En “El viejo y el mar”, Ernest Hemingway trazó las fronteras de un hombre para después violarlas. Santiago es un pescador pobre cuyo territorio no se halla en la cartografía cubana de la década del cincuenta. Su país esta delimitado por un impreciso pueblo de pescadores y por el vasto mar. Es el mapa de los que sufren en la Cuba pre-revolucionaria.

Después de 84 días sin sacar una buena pieza, el viejo traspasa la frontera. Frontera de arena, agua y sal, pero también de lo posible. Se interna en el mar más allá de lo aconsejable para trazar un camino allí, donde no hay nada. Abandona la paz de lo conocido para recuperar la esperanza.

Necesita quebrar la mala racha y recuperar el reconocimiento de sus pares. La pesca constituye su identidad y, si no pesca, no es. Para ser, su cuerpo debe escapar a la sujeción del territorio, a los límites precisos.

“Un hombre puede ser destruido, pero no derrotado”, dice el viejo en voz alta mientras funda una nueva cartografía hecha de estrellas, brisas y lunas. Los tiburones lo empujan al abismo de la desventura. Le disputan su presa. Un pez espada descomunal que le costó dos días pescar, en una lucha despiadada que lo hermana a la naturaleza y a su víctima.

El viejo, al límite de sus fuerzas y acechado por la muerte, violó la frontera como un acto de fe. Y fue recompensado. En aquella zona, que los mapas medievales describían con dragones y bestias paridas por el demonio, Santiago supo que para tener esperanza hay que “pasarse de la raya”.

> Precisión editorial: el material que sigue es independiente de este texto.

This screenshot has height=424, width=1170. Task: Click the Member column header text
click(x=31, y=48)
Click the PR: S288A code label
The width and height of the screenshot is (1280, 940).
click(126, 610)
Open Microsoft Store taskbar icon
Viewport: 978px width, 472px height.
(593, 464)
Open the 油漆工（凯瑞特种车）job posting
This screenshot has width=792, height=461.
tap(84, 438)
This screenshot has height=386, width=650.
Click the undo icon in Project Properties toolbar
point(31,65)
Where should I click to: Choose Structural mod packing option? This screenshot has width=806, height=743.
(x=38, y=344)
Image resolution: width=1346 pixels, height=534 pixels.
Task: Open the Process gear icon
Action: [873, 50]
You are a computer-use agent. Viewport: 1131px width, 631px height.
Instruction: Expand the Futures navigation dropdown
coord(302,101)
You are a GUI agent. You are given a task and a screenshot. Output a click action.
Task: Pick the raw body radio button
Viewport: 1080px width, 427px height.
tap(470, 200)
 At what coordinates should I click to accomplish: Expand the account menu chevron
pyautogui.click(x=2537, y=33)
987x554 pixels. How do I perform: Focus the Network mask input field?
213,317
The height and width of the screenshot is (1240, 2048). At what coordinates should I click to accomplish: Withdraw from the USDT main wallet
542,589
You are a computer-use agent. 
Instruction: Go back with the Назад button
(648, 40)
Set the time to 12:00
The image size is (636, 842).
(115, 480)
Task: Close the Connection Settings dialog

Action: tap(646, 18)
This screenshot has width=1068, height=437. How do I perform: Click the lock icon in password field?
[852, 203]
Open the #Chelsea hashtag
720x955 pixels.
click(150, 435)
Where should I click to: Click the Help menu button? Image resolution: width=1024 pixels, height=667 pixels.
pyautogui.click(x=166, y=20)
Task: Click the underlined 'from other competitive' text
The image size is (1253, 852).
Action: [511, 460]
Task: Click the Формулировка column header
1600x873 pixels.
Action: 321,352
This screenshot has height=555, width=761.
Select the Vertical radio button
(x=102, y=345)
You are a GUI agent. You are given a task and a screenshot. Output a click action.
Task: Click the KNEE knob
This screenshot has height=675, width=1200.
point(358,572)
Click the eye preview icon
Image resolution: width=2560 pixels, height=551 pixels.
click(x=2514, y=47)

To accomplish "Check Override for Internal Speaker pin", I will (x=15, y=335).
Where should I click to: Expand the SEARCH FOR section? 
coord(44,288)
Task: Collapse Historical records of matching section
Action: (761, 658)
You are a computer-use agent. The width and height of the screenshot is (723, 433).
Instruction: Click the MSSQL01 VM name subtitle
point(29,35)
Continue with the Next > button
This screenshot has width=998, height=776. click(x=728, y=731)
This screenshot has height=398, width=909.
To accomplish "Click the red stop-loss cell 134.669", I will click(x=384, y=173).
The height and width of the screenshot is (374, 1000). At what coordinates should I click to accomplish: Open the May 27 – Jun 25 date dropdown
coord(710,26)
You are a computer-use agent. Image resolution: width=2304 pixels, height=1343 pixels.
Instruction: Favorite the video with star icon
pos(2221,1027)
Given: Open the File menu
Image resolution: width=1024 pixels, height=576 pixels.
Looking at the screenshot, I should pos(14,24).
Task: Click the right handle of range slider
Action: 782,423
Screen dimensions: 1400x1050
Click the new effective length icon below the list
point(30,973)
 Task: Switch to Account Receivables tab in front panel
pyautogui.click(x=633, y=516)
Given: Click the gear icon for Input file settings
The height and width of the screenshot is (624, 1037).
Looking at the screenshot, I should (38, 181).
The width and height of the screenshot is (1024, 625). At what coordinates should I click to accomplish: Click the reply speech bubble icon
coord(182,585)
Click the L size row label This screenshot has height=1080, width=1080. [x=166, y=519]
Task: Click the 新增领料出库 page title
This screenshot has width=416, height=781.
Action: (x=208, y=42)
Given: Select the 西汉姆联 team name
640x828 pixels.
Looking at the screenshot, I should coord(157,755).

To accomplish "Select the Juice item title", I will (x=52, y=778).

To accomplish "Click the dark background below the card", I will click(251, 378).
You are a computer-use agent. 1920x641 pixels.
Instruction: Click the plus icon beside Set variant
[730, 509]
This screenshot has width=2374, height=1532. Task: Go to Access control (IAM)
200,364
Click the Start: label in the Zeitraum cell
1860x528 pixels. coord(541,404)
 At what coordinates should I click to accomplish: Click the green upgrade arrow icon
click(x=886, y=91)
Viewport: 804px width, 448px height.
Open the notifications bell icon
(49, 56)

Toda cartografía expresa relaciones de poder, delimita lo posible y obtura la imaginación. Instituye realidades. Por eso el viejo, que necesitaba pescar para ser, desafió la cartografía y su linaje de certezas y regularidades. Se atrevió a internarse en la angustia de lo incierto. Aborreció líneas rectas y punteadas, ondulaciones pavorosas.

El texto de Hemingway cumple sesenta años. Fue publicado, por primera vez, en 1952 por la revista norteamericana Life. Le valió a su autor el premio Pulitzer. Sin embargo, lo más importante no lo marca el calendario.

Son sus páginas las que aún hoy nos interpelan: ¿somos capaces de cuestionar lo establecido para poder ser?, ¿declaramos provisorio al límite y definitivamente inútil toda cartografía para soñar con nuevos horizontes?, ¿nos animamos a construir nuestro propio mapa, aún al precio de regresar a la playa con nuestra bandera hecha jirones?